For most people, spring means blooming flowers, longer days, warmer temps, barbecues, and picnic season opening. For Dataiku engineers, spring also means Hackaiku week, our annual internal hackathon! We held the third edition this year at the very beginning of May. Read through to understand how the event works and discover this year’s top three Hackaiku projects, as described by the engineers who worked on them.
The Golden Rule: Do Whatever You Want
At Dataiku, the engineering culture is open (i.e., encourages debate, any engineer can contribute to any part of the codebase) and based on autonomous work (i.e., developers can suggest ideas and explore projects they cherish all year long). However, we know that it can sometimes be complicated to take a step back from the day-to-day activities and find the right time to sync with others in order to make ideas come to fruition. We created the Hackaiku week to make sure we secure time at least once a year to think, try new things, learn, and innovate together.
The week is structured this way:
Engineers are invited to create teams (of two people minimum) and communicate on the project they are going to work on Day 1. These projects can of course be related to our product, but they can also be linked to a productivity tool or any new experiment engineers would like to try out. The “do whatever you want” rule has no exceptions, so it also applies to engineers who prefer to keep working on their usual work — the Hackaiku week is not mandatory. On Friday, participants and non-participants are equally invited to watch the demos and send kudos to the projects they prefer.
What Happens Next?
Well, again, there’s no strict rule!
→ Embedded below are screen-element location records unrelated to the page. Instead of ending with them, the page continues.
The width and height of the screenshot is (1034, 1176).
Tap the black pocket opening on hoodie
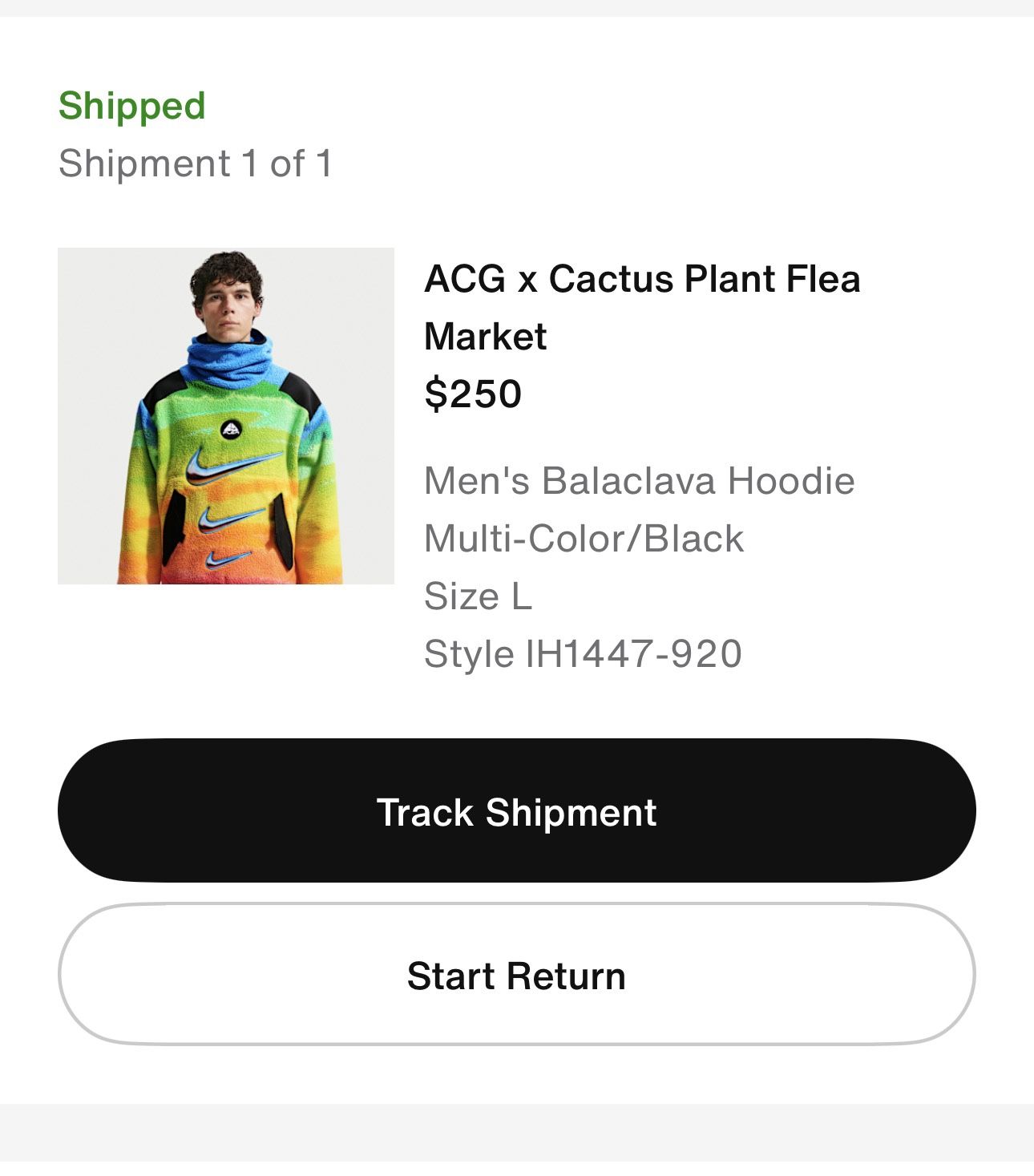click(x=176, y=525)
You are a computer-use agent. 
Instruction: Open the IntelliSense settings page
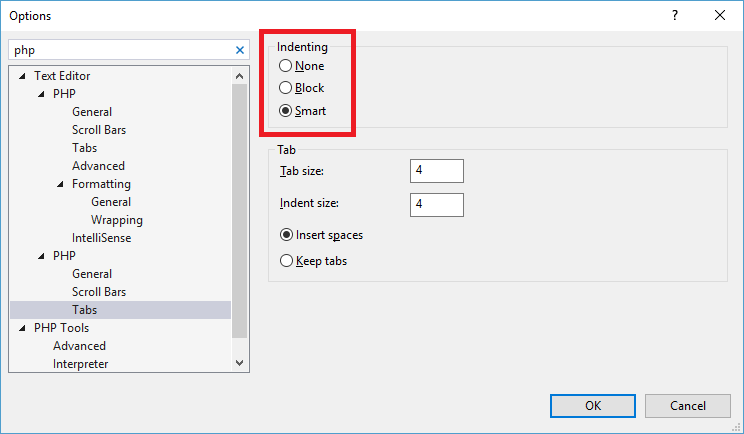(x=101, y=238)
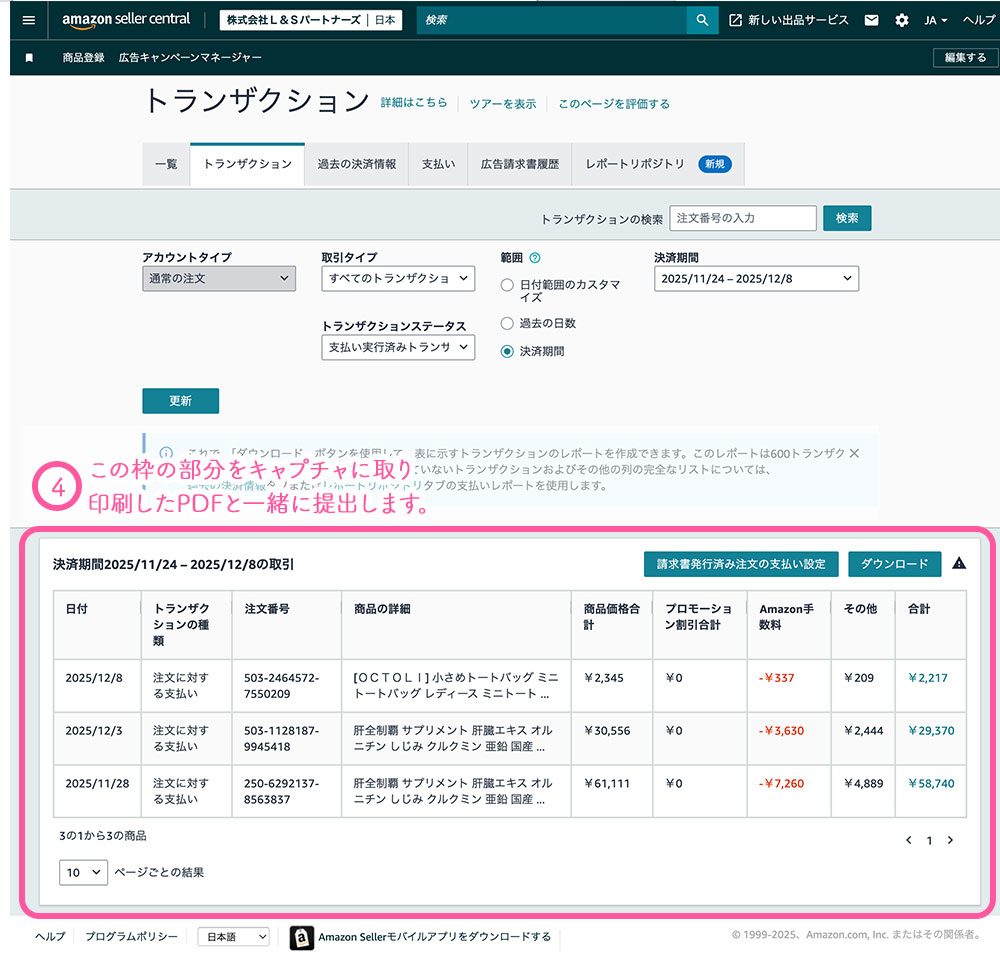Click the ダウンロード button

(x=894, y=564)
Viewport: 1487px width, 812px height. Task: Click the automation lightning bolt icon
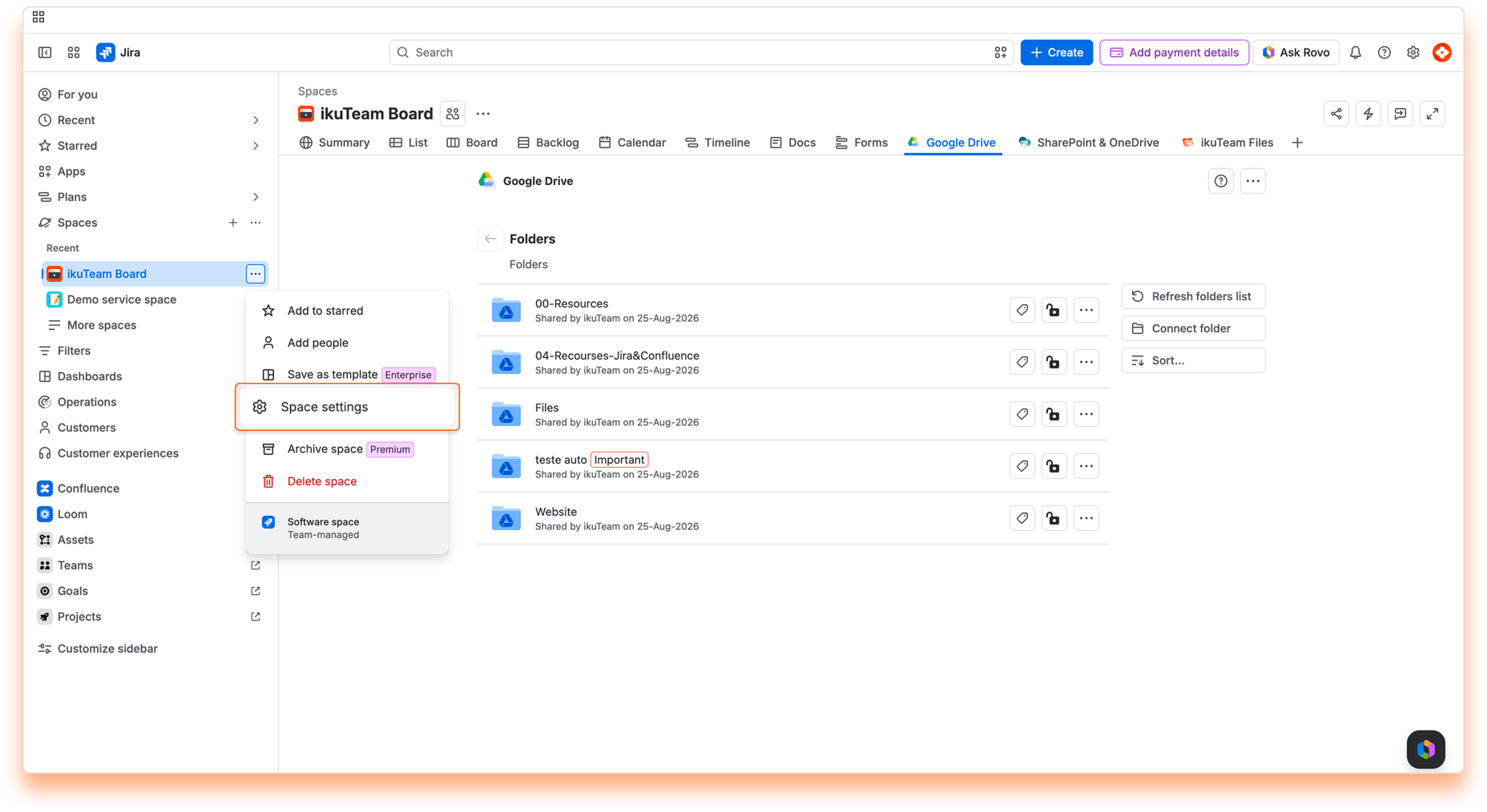coord(1368,114)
The Hackaiku week has proven to be a good incubator for new features and the three projects summarized below will be further explored to see if and where they could fit in our product roadmap. But let’s be clear, the purpose of the week really is to have fun and experiment new things together. Not all projects end up being industrialized, and that’s completely fine because we ultimately learn from each other and each unique project.
An Overview of This Year's Top 3 Hackaiku Projects
1. Semi-Automated Data Exploration
Team: Alexandre Dumont, Ludovic Pénet, Frederic Terrazzoni
Starting point: In Dataiku, interactive statistics assist the user in explaining and discovering interesting properties hidden in a dataset. The current tools are quite powerful yet they all assume that the user has an idea — even a very vague idea — about what he/she wants to plot, what kind of chart/tool should be used for this task, or even how the columns may be correlated to one another.
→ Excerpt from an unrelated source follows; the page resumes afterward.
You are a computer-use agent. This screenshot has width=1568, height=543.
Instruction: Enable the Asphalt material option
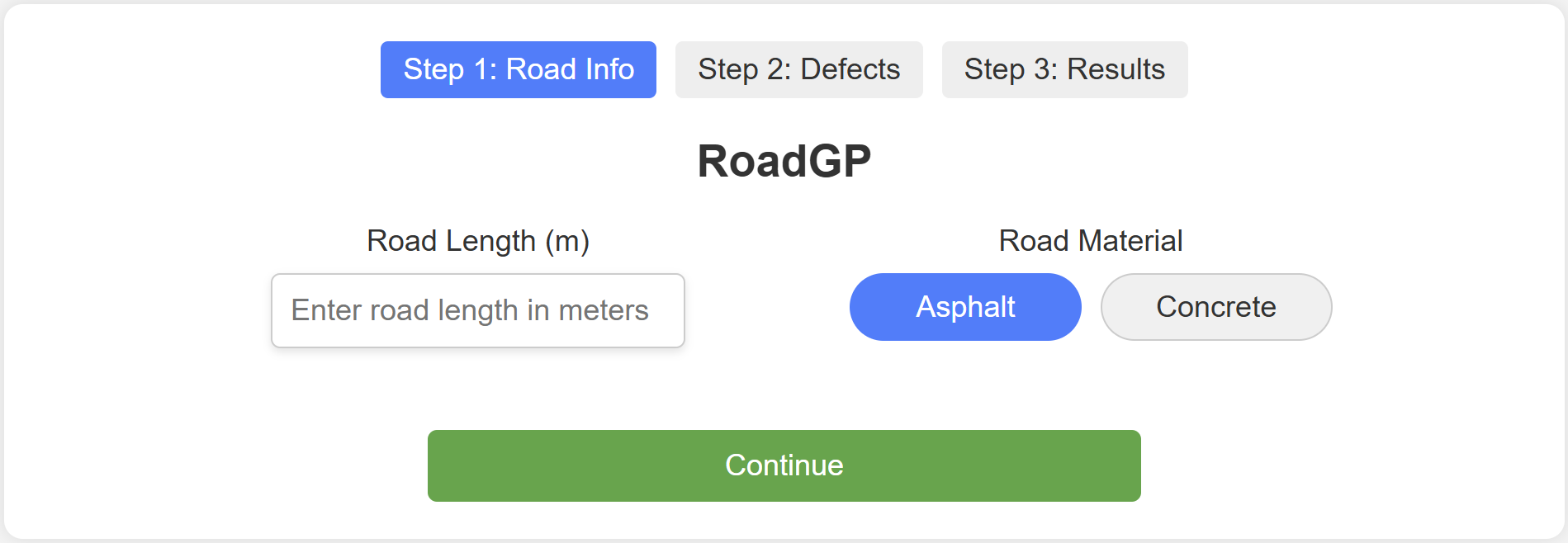(964, 306)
Hackaiku team goal: Push the automation of the Exploratory Data Analysis (EDA) one step further by attempting to guide the user even more during his or her data journey. Expected use case: Help Dataiku users spot broader patterns in the data without doing a time consuming deep dive.
Results: The team extended Dataiku with a wizard to suggest existing as well as new EDA plots and tools. These suggestions are based both on metrics extracted from the dataset as well as the columns selected by the user.
2. Charts Public API and Automatic Chart Generation
Team: Alex Combessie, Stan Guinel, Manhulay Siriphol
Starting point: Dataiku offers great visualization capabilities — it’s really intuitive and simple to build charts by just dragging and dropping dataset columns. The team wanted to create an option to build charts programmatically.
Hakaiku team goal: Enable coders to leverage these awesome charts by implementing a public charts API.
Expected use case: Help drive the adoption of charts from developers and data scientists.
Results: The team created an API that allows coders to create, edit, copy, and delete charts from Python code. Through this new API, coders can now present their work to analysts visually, boosting project collaboration. It also helps automate the chart creation process that can sometimes be quite redundant for analysts.
3. Stress Tests Center for ML Models
Team: Jane Bellaiche, Léo Dreyfus-Schmidt, Simona Maggio, Du Phan
Starting point: Stress tests and model reliability issues currently are a hot topic in the industry. We also felt it made sense to pursue the MLOps efforts Dataiku is supporting and to build something genuinely useful for data scientists.
Hakaiku team goal: Provide a tool to simulate realistic data corruptions/changes that might occur at deployment time in order to evaluate the impact of these perturbations on a ML model.
Expected use case: Basically help Dataiku users answer the question, “Is my model robust?”
Results: The team created a Dataiku plugin that opens a Stress Tests Center webpage for any Dataiku model, where the user can select and tune the desired perturbations, run the stress tests, and check out the robustness metrics. The user can also use a recipe in the flow to stress test NLP models. Among the perturbations included there are missing values, outliers, adversarial attacks, and text attacks, such as replacement with similar words or typos.